Model specification and estimation

The next step is to specify the regression model. This involves selecting the dependent variable, identifying the independent variables, and choosing the model’s functional form.

The model must consider the time component for time series data, such as seasonal patterns, trends, and cyclical fluctuations.

Once you’ve specified the model, estimate it using statistical software. The most common method used for time series regression analysis is ordinary least squares (OLS) regression. The software will estimate the coefficients of the model, which represent the strength and direction of the relationship between the dependent and independent variables.

We’ll use a simple linear regression model with one independent variable. We’ll use the gas price from the previous month as the independent variable and the gas prices for the current month as the dependent variable.

X = data['Price'].shift(1)
y = data['Price']

Before estimating the model, we need to split the data into training and testing sets. We’ll use the first 80% of the data for training the model and the remaining 20% of the data for testing the model.

train_size = int(len(data) * 0.8)
train_X, test_X = X[1:train_size], X[train_size:]
train_y, test_y = y[1:train_size], y[train_size:]

Now we can estimate the model using OLS regression from the statsmodels library.

model = sm.OLS(train_y, train_X)
result = model.fit()


After estimating the model, it’s essential to check for model adequacy and any violations of the regression model’s assumptions.
This includes testing for autocorrelation, heteroscedasticity, and normality of residuals. These tests help ensure that the model is appropriate and reliable.

We can do this by plotting the residuals and conducting statistical tests.

residuals = result.resid
print(sm.stats.diagnostic.acorr_ljungbox(residuals, lags=[12], boxpierce=True))


Once you’ve estimated the model and conducted diagnostic tests, you interpret the results. This involves examining the coefficients of the independent variables and the statistical significance of those coefficients.

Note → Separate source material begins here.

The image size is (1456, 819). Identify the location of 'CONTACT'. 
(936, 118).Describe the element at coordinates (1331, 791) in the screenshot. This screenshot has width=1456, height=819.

The interpretation should also include an assessment of the model’s overall fit, such as the R-squared and adjusted R-squared values.

Possible forecast

Regression analysis with time series data can be used to forecast the dependent variable’s future values. This involves using the estimated model to predict the dependent variable’s future values based on the independent variables’ values.

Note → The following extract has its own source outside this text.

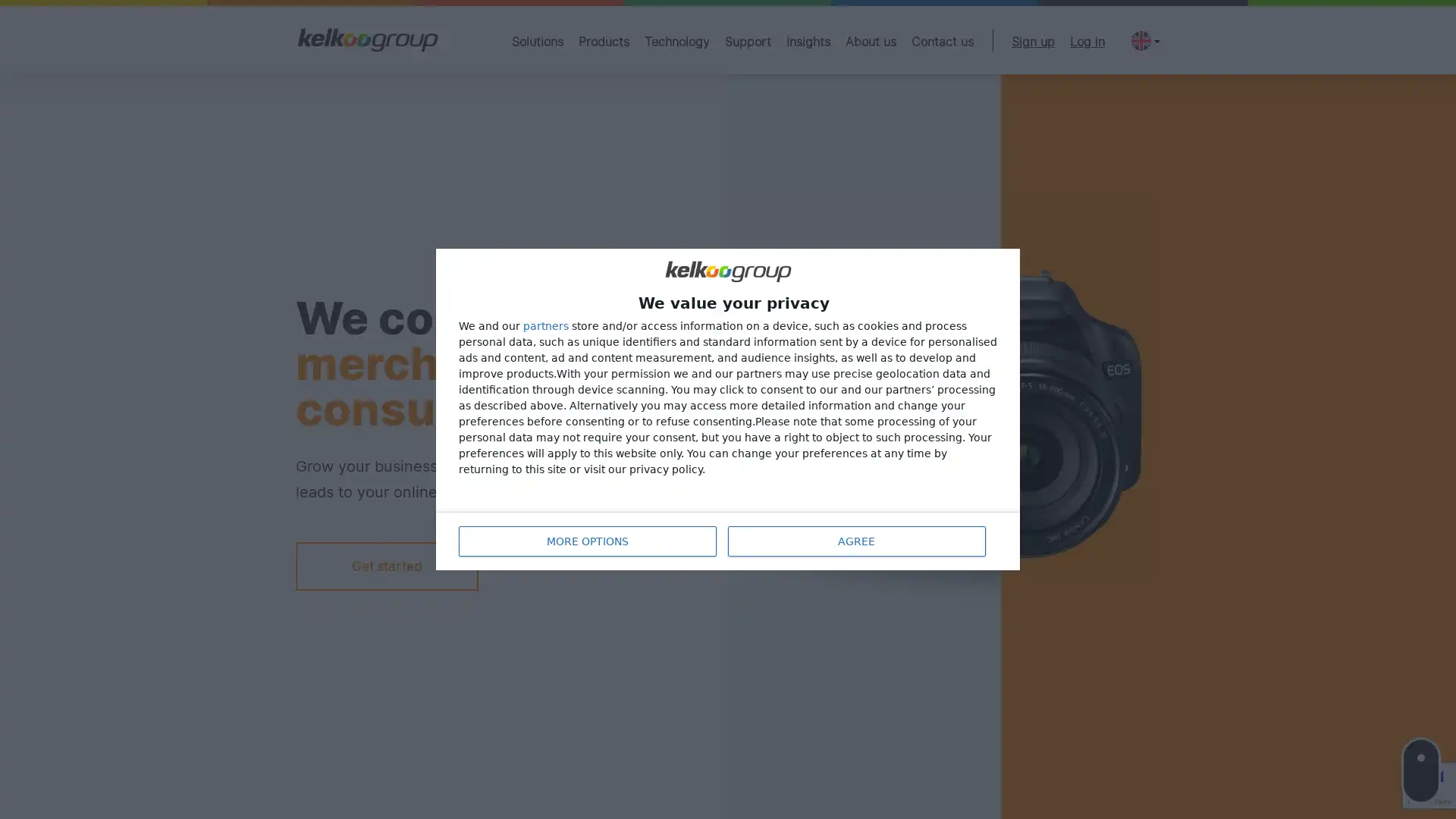  I want to click on partners, so click(546, 325).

It’s important to note that the forecast’s accuracy depends on the data’s quality, the model’s appropriateness, and the assumptions’ validity.

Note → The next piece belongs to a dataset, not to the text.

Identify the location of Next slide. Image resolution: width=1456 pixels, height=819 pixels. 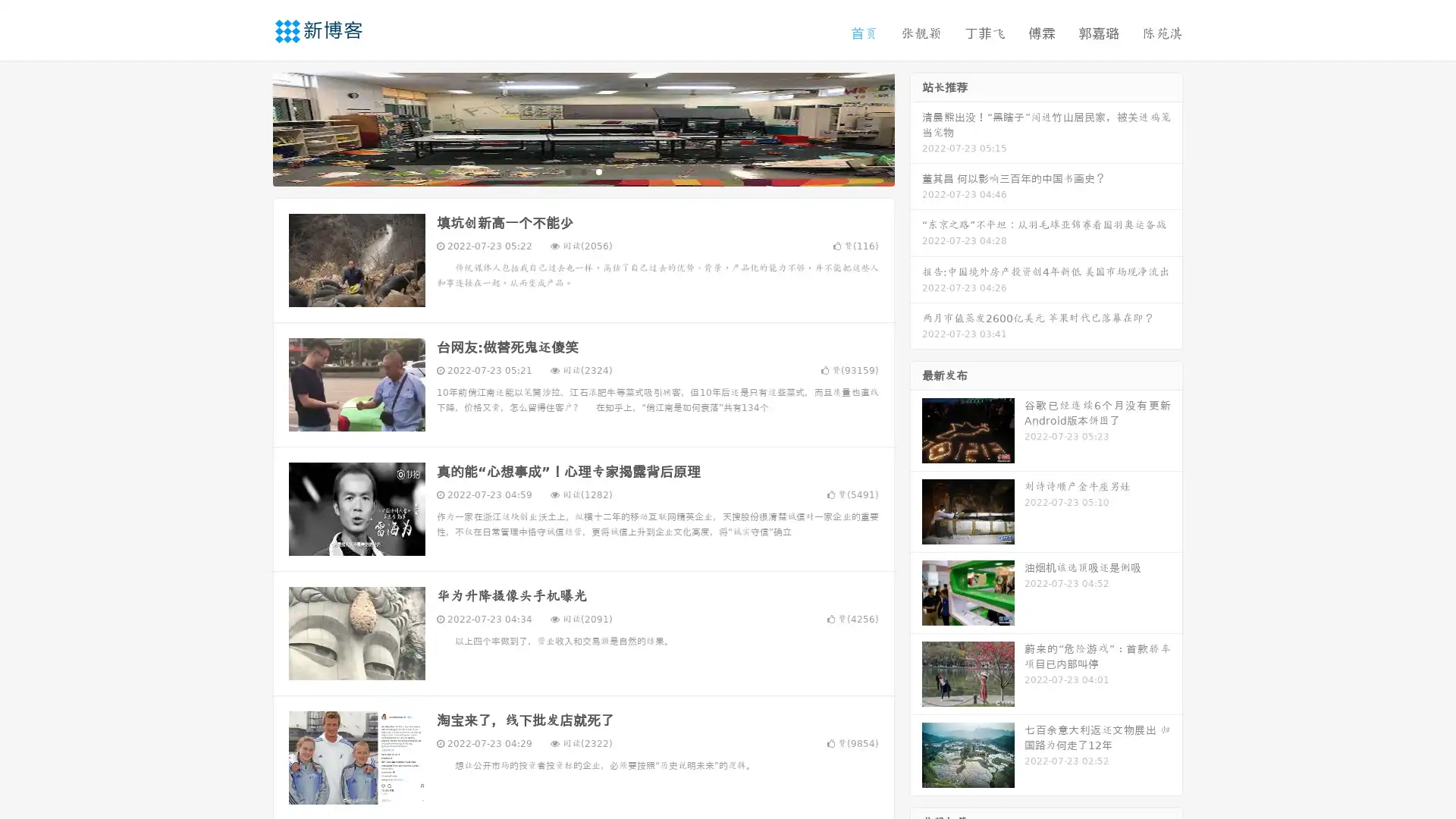
(916, 127).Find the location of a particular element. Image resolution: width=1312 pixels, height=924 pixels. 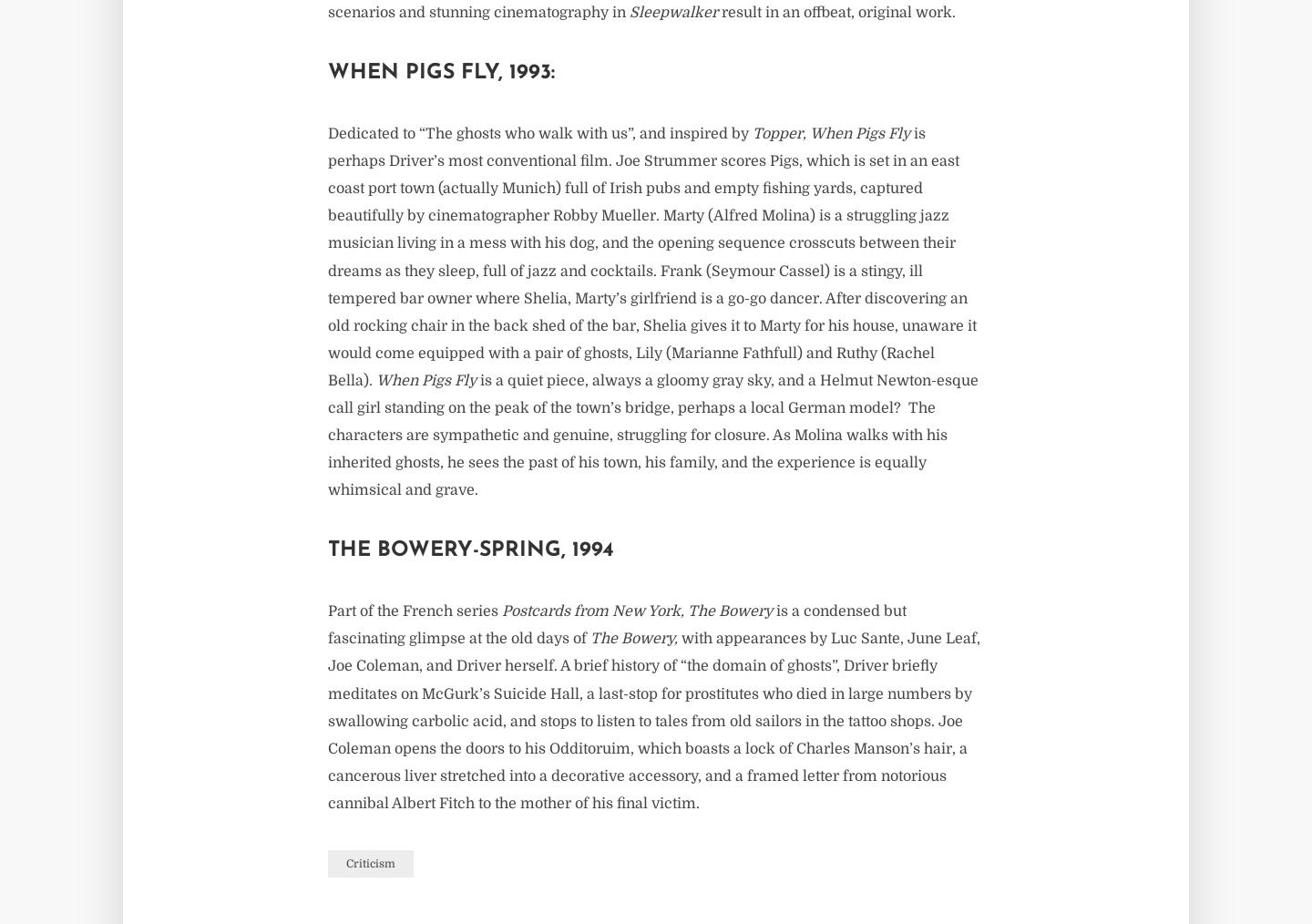

'Part of the French series' is located at coordinates (415, 611).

How can you use regression analysis with time series data?

Regression analysis is valuable for analyzing time series data when there’s a temporal relationship between the dependent variable and one or more independent variables.

Some common scenarios in which time series regression analysis can be helpful include:

  • Forecasting: With time series regression analysis, you can forecast possible future values of a variable based on its past values and the values of other variables that influence it.

  • Trend analysis: Time series regression analysis can identify and analyze trends in the data over time, including long-term trends, seasonal patterns, and cyclic patterns.

  • Impact analysis: You can use regression analysis with time series to analyze the impact of a particular event or intervention on the time series data, such as changes in policy, natural disasters, or economic shocks.

Regression analysis with time series data is a potent tool for understanding relationships between variables. It’s a key component for understanding data in various industries, from finance to healthcare, retail, and more. By mastering the basics of regression analysis with time series data, you can unlock the power of your data and make informed decisions.